Os oncologistas estão empenhados em otimizar cada vez mais os tratamentos de imunoterapia já estabelecidos, que atualmente funcionam apenas em cerca de 25% dos pacientes com câncer, ao mesmo tempo em que utilizam sua engenhosidade para desenvolver novas estratégias de penetração em tumores resistentes. Nesse sentido, novos estudos corroboram o potencial dos chamados cavalos de Troia , que transportam medicamentos para células malignas; ou de medicamentos biespecíficos , que apresentam tanto linfócitos quanto células tumorais para facilitar sua destruição.
Estas são algumas das principais conclusões da conferência científica mais importante em oncologia:
Progresso em tumores de pulmão com prognóstico ruimApesar dos avanços em alguns tipos de câncer de pulmão, outros ainda apresentam poucas opções. O câncer de pulmão de pequenas células é o tipo mais agressivo , representando 15% dos casos. Está quase sempre associado ao tabagismo, é detectado em estágios avançados e é muito difícil de tratar. A taxa de sobrevida mediana é inferior a 13 meses, e o número de pacientes que sobrevivem a longo prazo é inferior a 10%.
Ontem, segunda-feira, uma equipe liderada por Luis Paz-Ares, chefe do Departamento de Oncologia Clínica do Hospital 12 de Octubre de Madri, apresentou os resultados de um estudo de Fase III em Chicago que oferece uma opção terapêutica para esses pacientes. No estudo, envolvendo 660 pacientes, os pacientes receberam terapia inicial padrão e, em seguida, se respondessem, recebiam terapia de manutenção para prolongar a sobrevida. O estudo IMforte comparou um grupo que recebeu atezolizumabe, um imunoterápico, com outro que, além do atezolizumabe, recebeu lurbinectedina, um produto criado a partir de um organismo marinho que se alimenta de plâncton e detritos.
"A lurbinectedina aumenta a eficácia da imunoterapia porque é capaz de induzir um contexto imunológico mais responsivo; o tumor se torna mais imunogênico e responde melhor à imunoterapia", explica Paz-Ares. Essa combinação como terapia de manutenção reduziu o risco de morte em 27% ao longo dos 15 meses de acompanhamento do estudo. "De cada quatro mortes, previne-se uma, e com um acompanhamento de longo prazo, poderemos verificar se há cura", observa o líder do estudo, publicado na revista The Lancet. e foi financiado pela empresa farmacêutica Roche.
Ernest Nadal, que não participou desta pesquisa, acredita que estudos como este são "super-relevantes" porque visam um tipo de tumor com prognóstico muito ruim e poucas alternativas terapêuticas. O pesquisador, aliás, observa que outro estudo também foi apresentado neste subgrupo de câncer de pulmão, no qual um medicamento biespecífico é adicionado à quimioterapia tradicional, o que aproxima os linfócitos das células tumorais e os ativa para matar essas células malignas.

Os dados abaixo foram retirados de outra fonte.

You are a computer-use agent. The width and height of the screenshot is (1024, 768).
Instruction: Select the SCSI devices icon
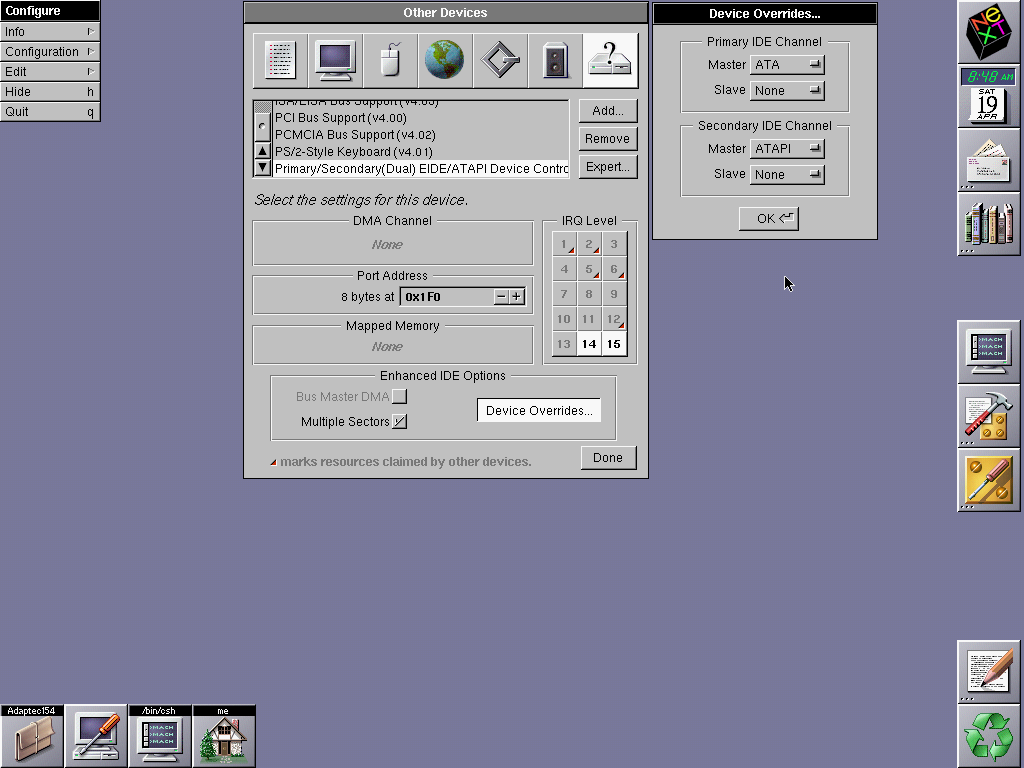tap(500, 61)
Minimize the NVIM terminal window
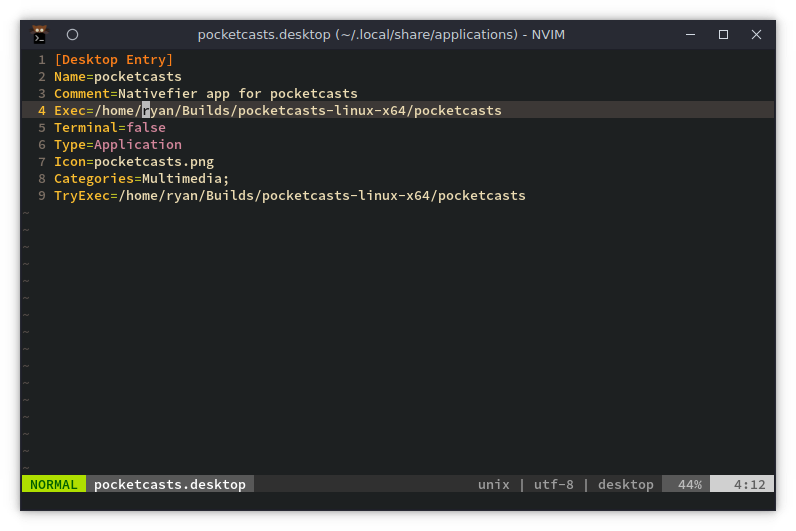This screenshot has height=531, width=796. click(x=690, y=34)
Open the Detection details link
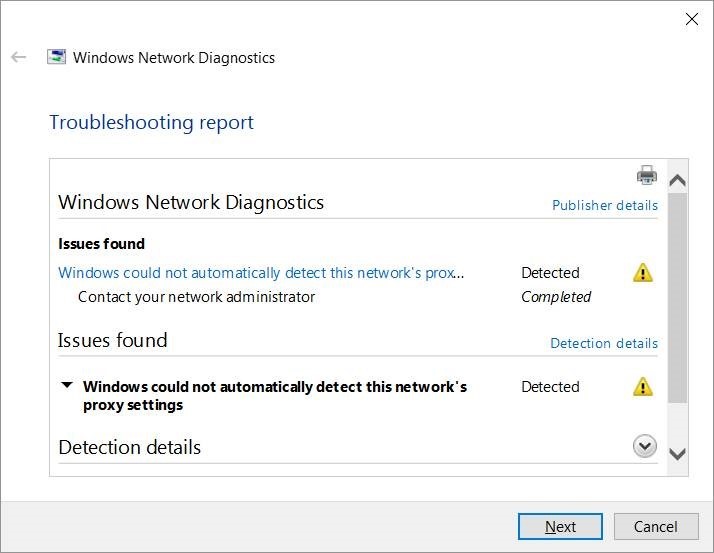Image resolution: width=714 pixels, height=553 pixels. point(604,343)
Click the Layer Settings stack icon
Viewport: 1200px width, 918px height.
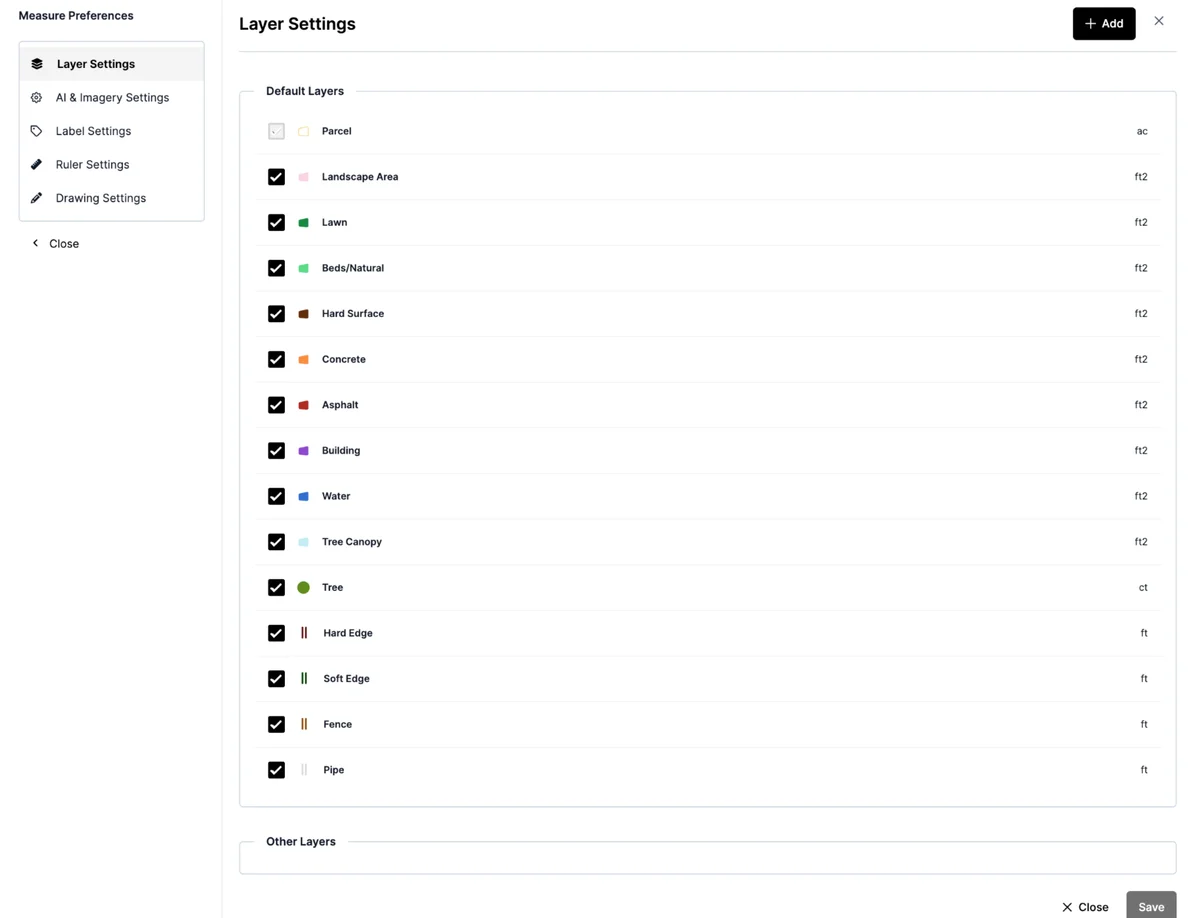pyautogui.click(x=37, y=64)
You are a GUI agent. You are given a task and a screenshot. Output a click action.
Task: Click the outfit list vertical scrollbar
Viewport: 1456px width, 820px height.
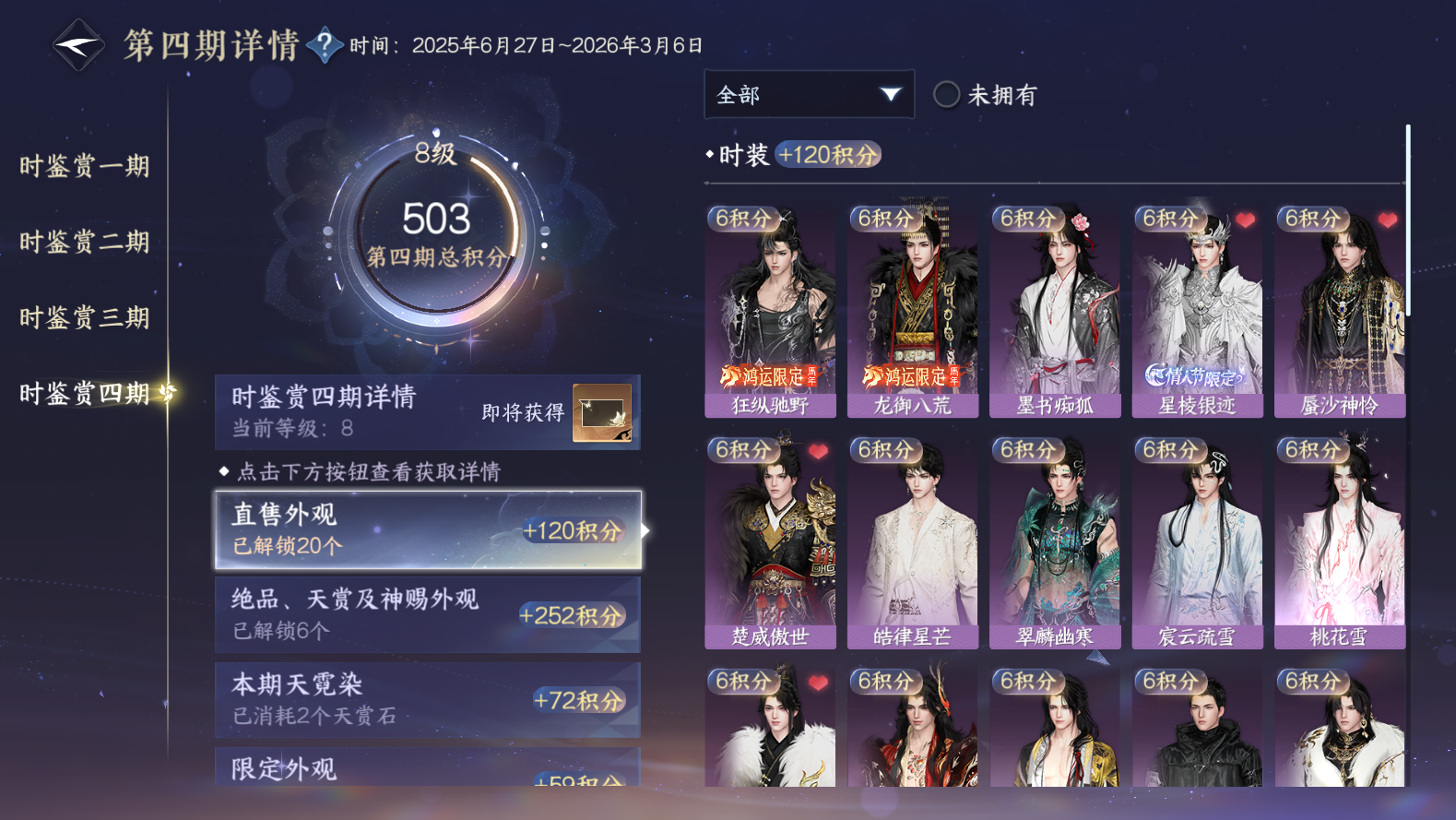(x=1407, y=220)
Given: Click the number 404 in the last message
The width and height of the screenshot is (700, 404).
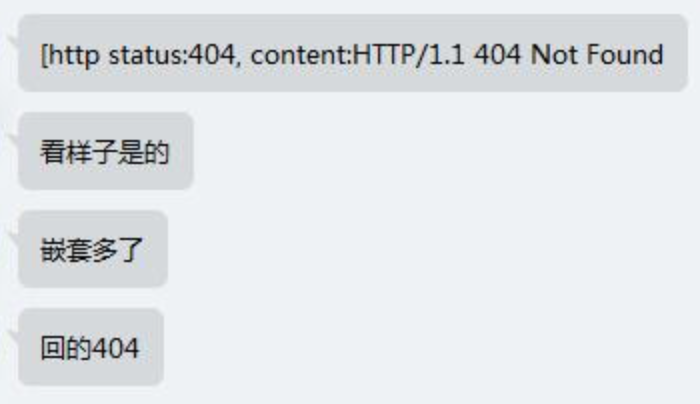Looking at the screenshot, I should click(x=116, y=348).
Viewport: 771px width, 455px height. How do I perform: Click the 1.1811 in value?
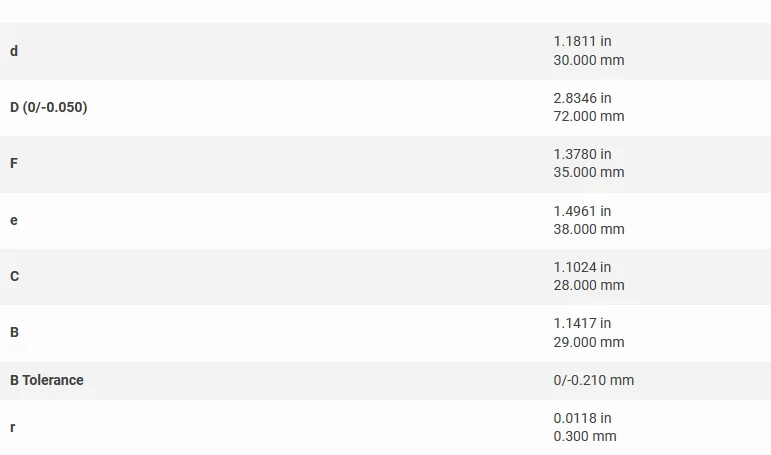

CAR-Ts estão encontrando seu lugar em tumores sólidosDentro dessa revolução nas imunoterapias, uma delas mudou o prognóstico de alguns tumores hematológicos: a terapia com células CAR-T, que consiste em extrair linfócitos T do paciente — um tipo de célula imune responsável pela defesa do corpo —, modificá-los em laboratório para torná-los mais eficazes e devolvê-los ao paciente para que possam combater melhor o tumor. Nesta ASCO, foram observadas tentativas de ir além do câncer hematológico e cruzar a fronteira pendente para os tumores sólidos.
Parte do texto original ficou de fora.